From my admittedly weird point of view, I see no difference between Second Life and Facebook and Bebo and MySpace and Flickr and last.fm. Or for that matter Skype and eBay. Or even Stardoll. By the way, every one of these sites/communities/facilities has an entry in Wikipedia. Amazing.
They are all communities where people can
- create virtual identities
- share interests
- build relationships
- converse with each other
- create (and co-create) value
- exchange value
Yes they are the same. And yet different. Different in terms of the narrowness or breadth of the interests they represent, the age-groups they attract, what is created, what is exchanged, how all this is done.
But they share one thing in common that is critical.
A low barrier to entry.
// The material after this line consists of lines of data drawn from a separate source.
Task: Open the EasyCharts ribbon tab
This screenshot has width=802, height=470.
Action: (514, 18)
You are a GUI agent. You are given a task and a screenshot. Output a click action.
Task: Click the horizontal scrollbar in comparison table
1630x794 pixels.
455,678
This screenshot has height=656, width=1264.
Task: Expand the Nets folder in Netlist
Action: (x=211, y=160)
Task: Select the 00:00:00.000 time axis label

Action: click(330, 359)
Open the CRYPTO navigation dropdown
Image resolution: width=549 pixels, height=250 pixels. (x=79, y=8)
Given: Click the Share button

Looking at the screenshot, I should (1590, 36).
Cyworld’s real popularity (and it is the Daddy of this genre) is its relative ease, the ease with which it could be adopted by a community that was not technoliterate. No html or PHP or control panels or sidebars or anything.
In a prior post I quoted Kurt Vonnegut Jr as saying “Be careful what you pretend to be, because you are what you pretend to be”. I also made reference to Halley Suitt‘s comment on getting a First Life before you get a Second Life.
This is why the low-barrier-to-entry issue is critical. We spend so much time ensuring that people are disenfranchised in the real world that we should not be surprised when they are attracted to synthetic ones.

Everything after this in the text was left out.